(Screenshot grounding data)
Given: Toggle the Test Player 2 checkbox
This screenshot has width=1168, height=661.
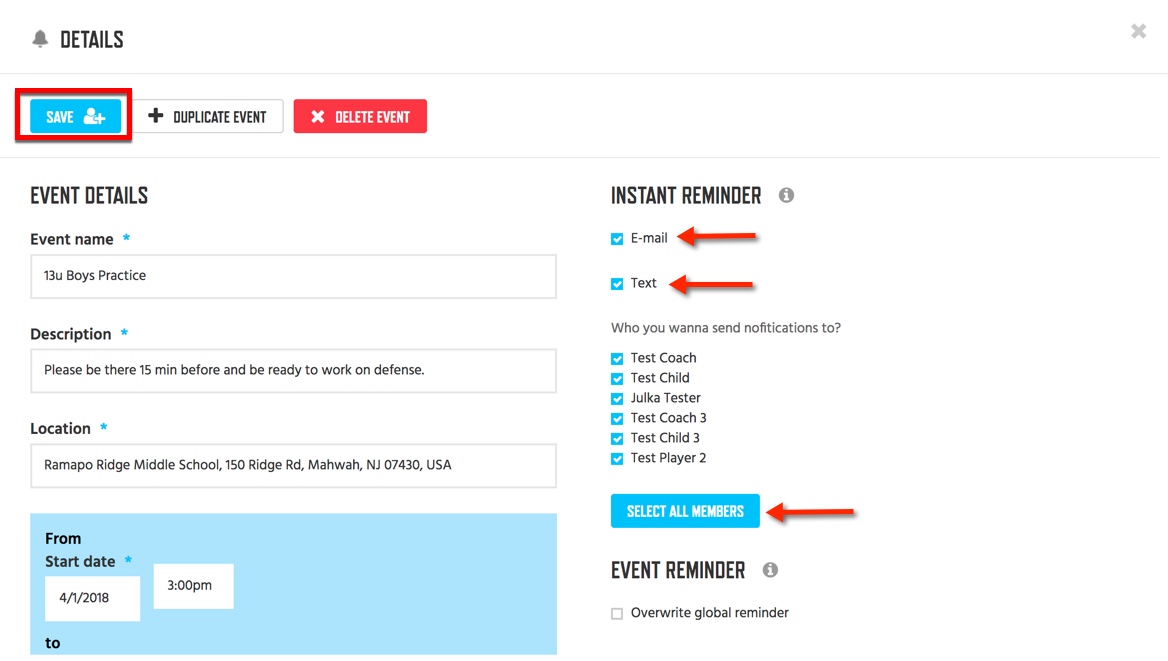Looking at the screenshot, I should pos(617,459).
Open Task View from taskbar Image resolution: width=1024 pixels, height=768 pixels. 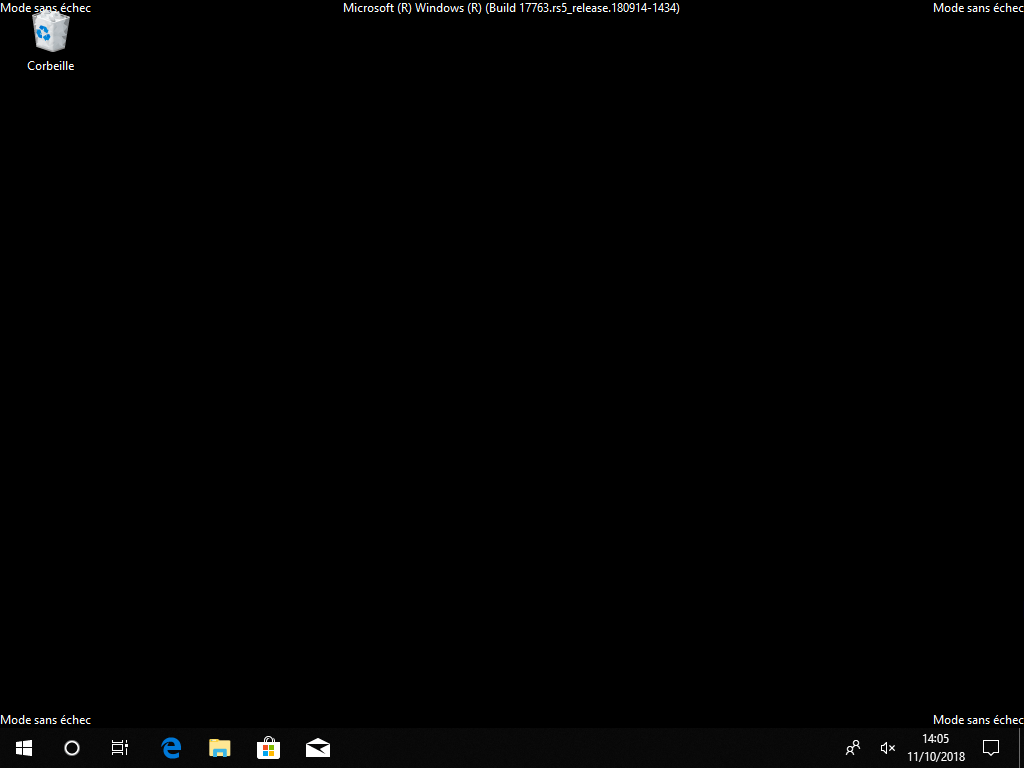pos(120,748)
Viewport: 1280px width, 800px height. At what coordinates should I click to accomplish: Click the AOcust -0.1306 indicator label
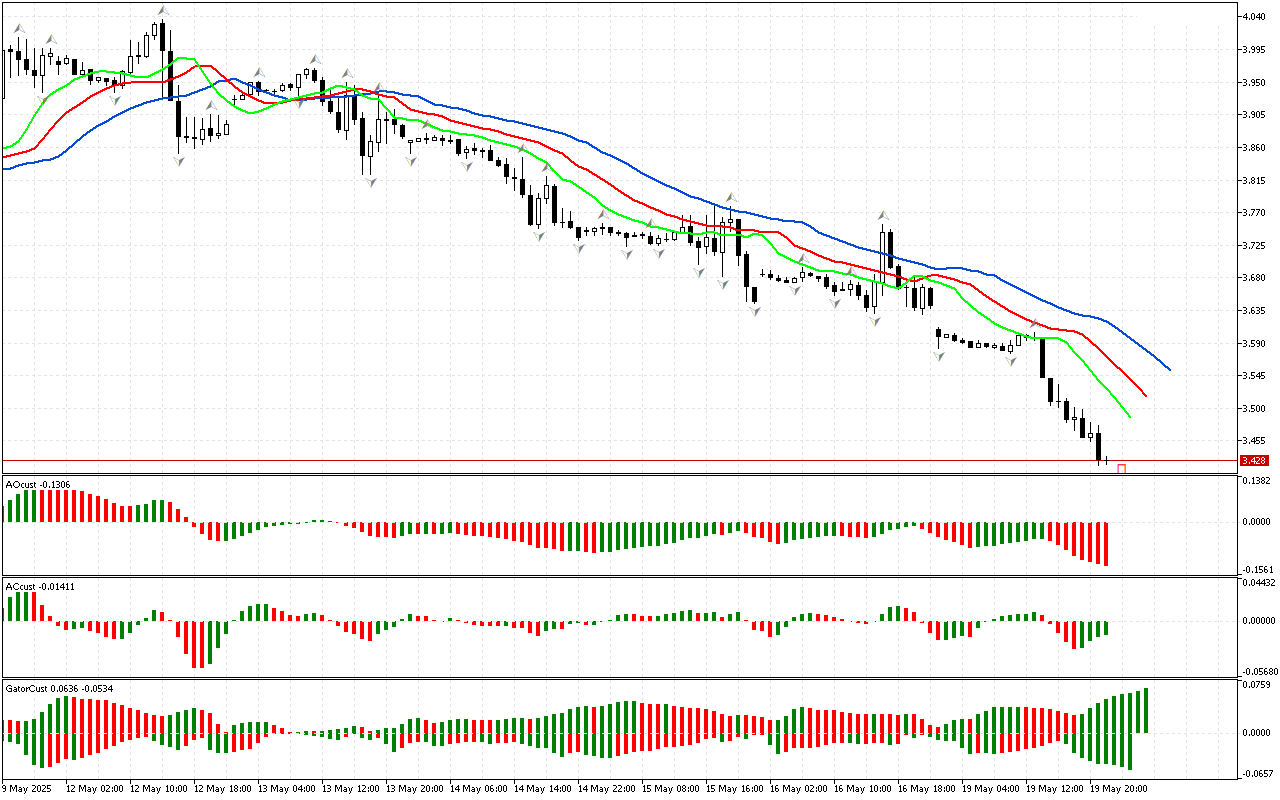pos(38,484)
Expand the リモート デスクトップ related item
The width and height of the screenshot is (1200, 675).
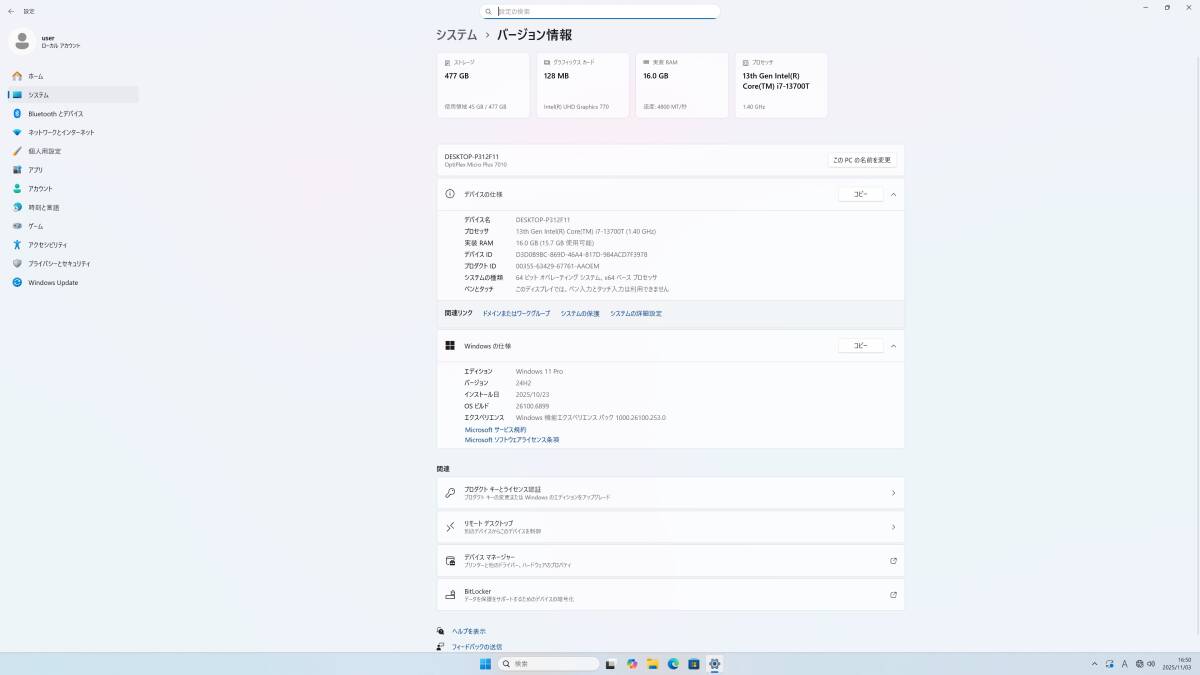click(893, 526)
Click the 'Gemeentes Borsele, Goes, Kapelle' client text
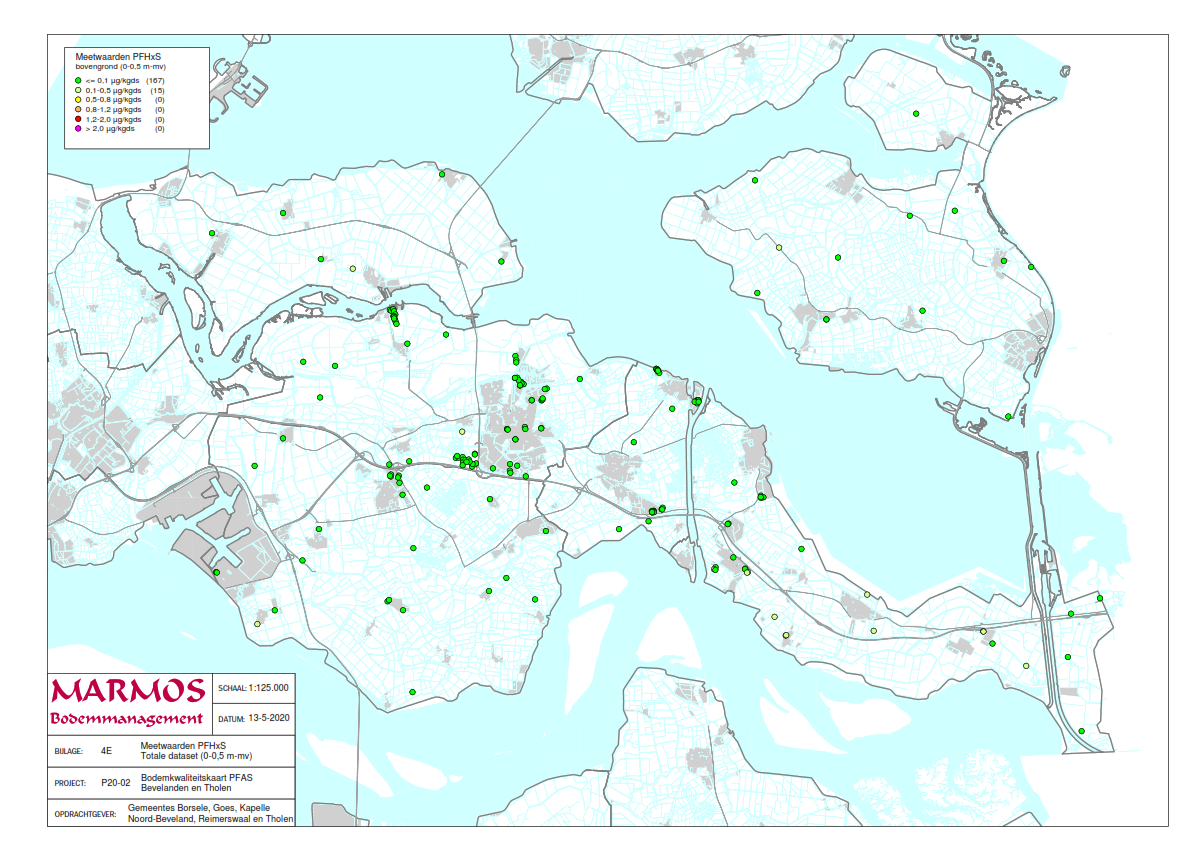 (198, 807)
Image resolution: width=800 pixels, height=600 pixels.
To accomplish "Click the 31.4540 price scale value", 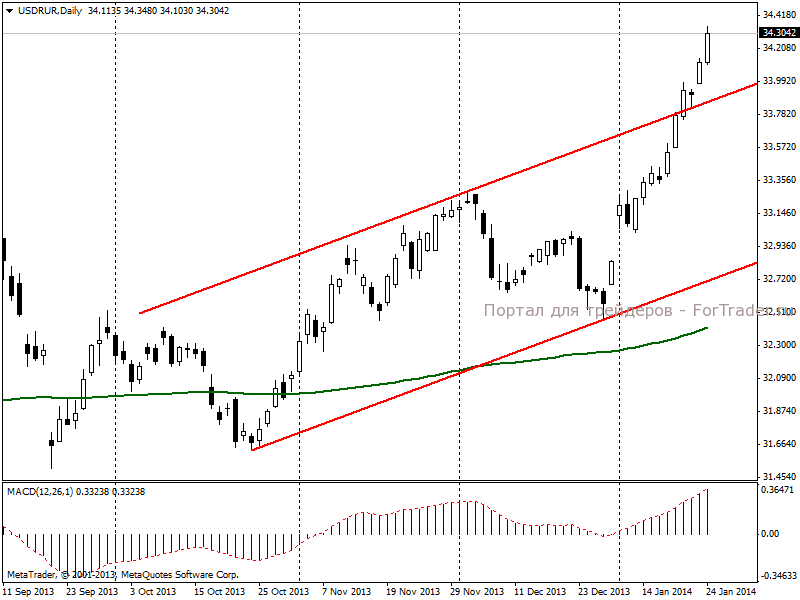I will (x=779, y=477).
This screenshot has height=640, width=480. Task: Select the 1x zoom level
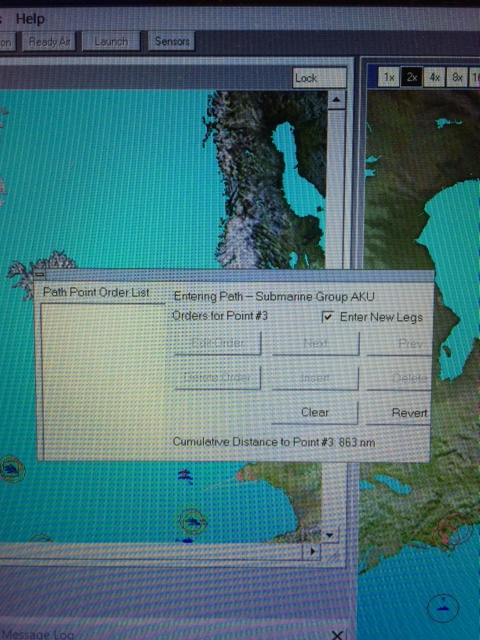pyautogui.click(x=389, y=77)
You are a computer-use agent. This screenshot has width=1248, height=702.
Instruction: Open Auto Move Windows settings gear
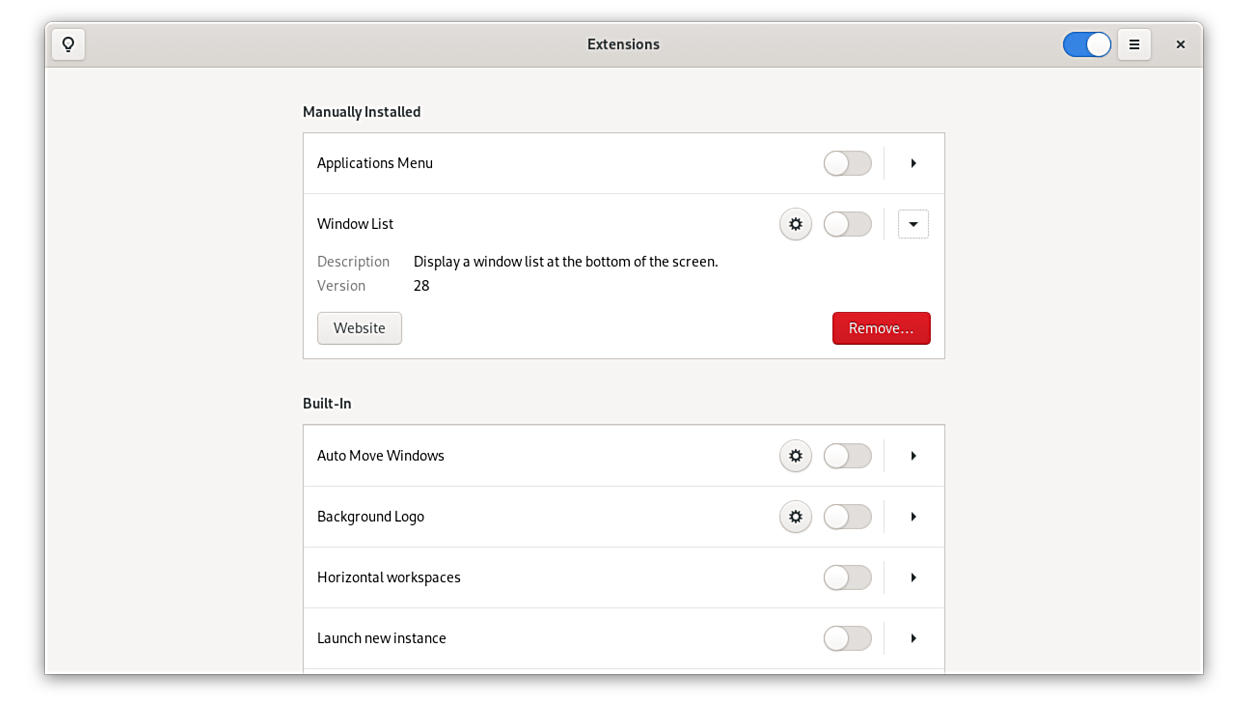[795, 456]
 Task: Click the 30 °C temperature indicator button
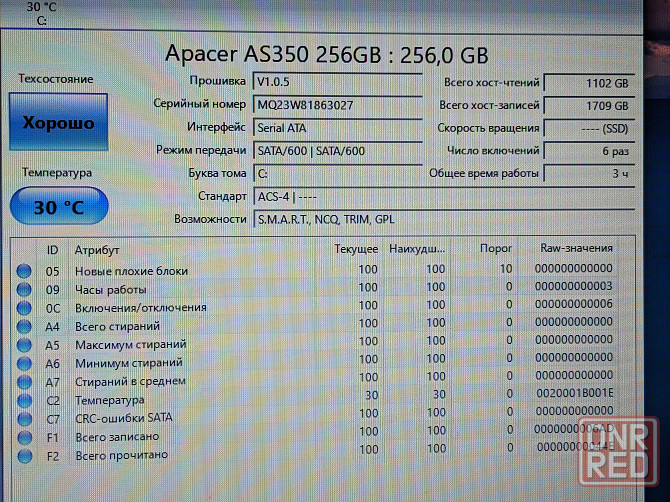[57, 207]
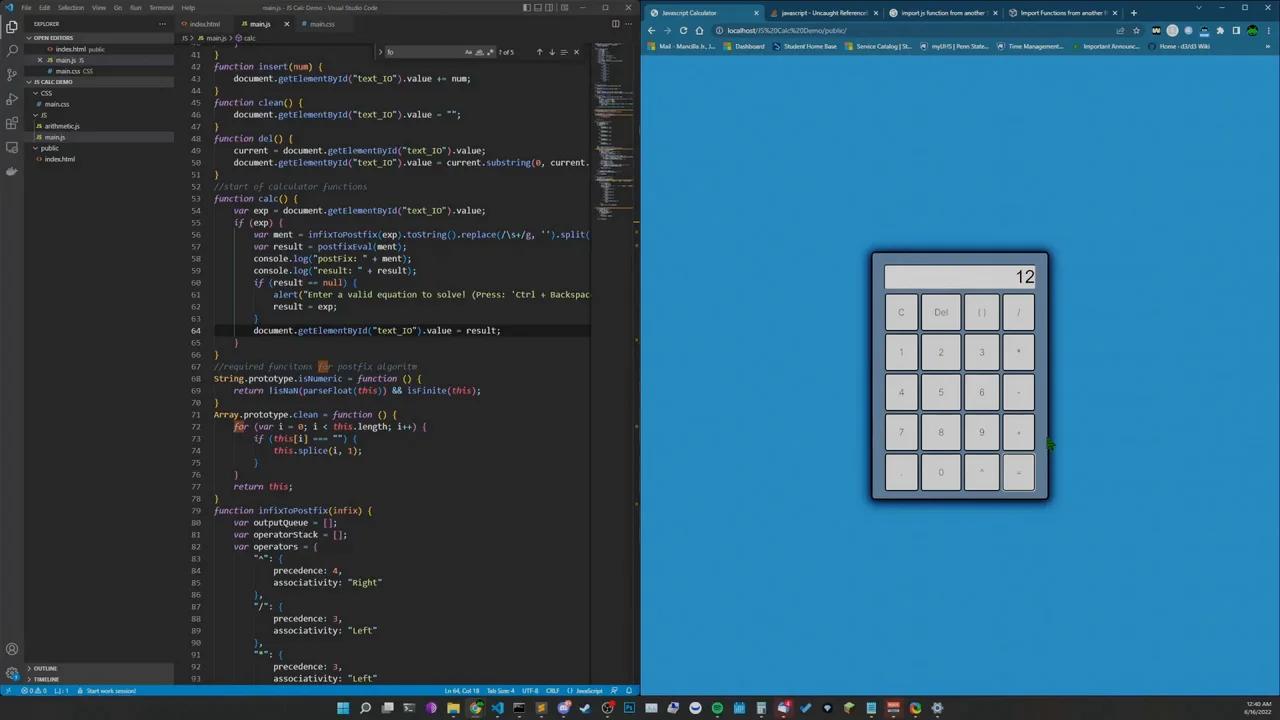Collapse the JS folder in the Explorer
1280x720 pixels.
(x=45, y=115)
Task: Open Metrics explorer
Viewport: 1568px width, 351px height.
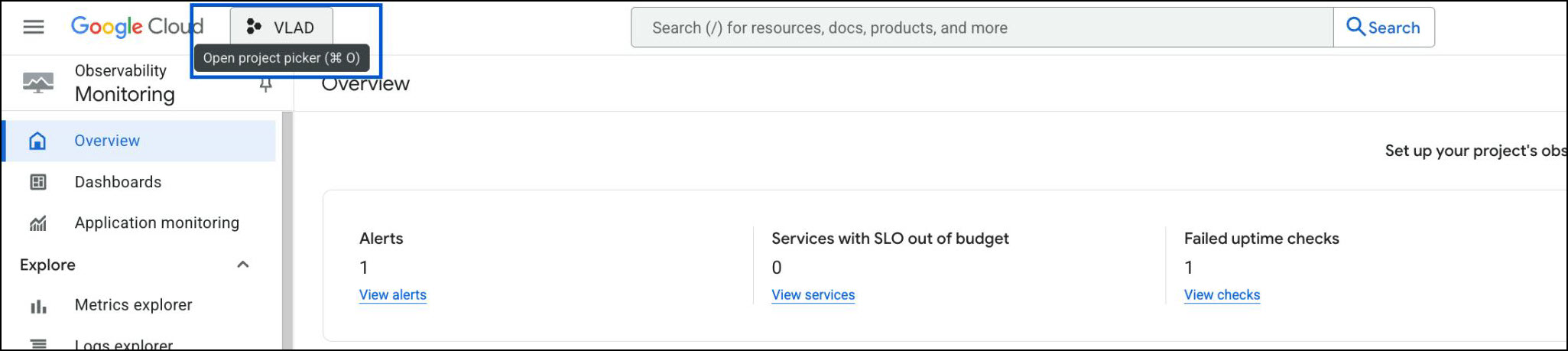Action: [133, 305]
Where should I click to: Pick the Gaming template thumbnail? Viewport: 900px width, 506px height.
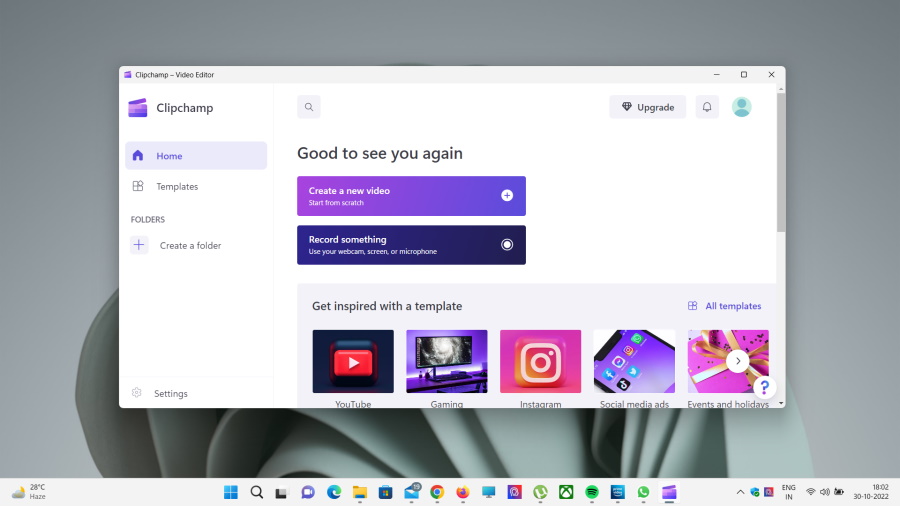447,361
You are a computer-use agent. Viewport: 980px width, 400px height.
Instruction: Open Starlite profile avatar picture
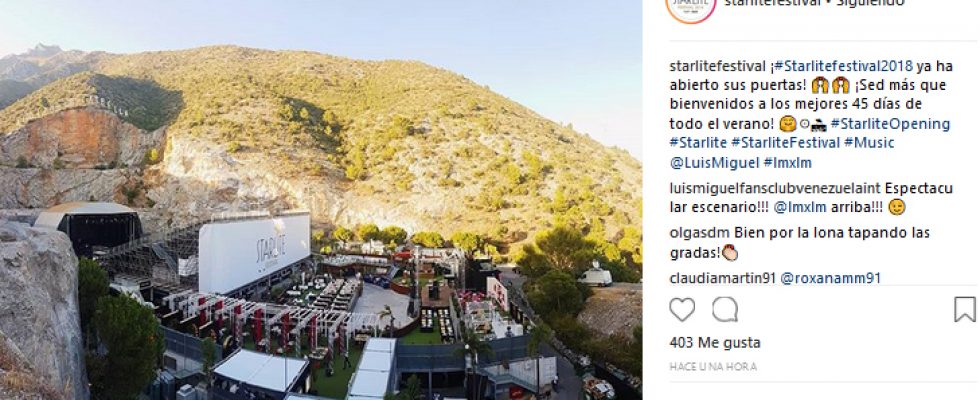[691, 6]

● WHAT THE EXERCISE ASKS:
Search the data for "agent". Copy every line that has it.

● SOLUTION TO THIS PROBLEM:
You are a computer-use agent. This screenshot has width=1248, height=702.
You are a computer-use agent. Viewport: 980px width, 400px height.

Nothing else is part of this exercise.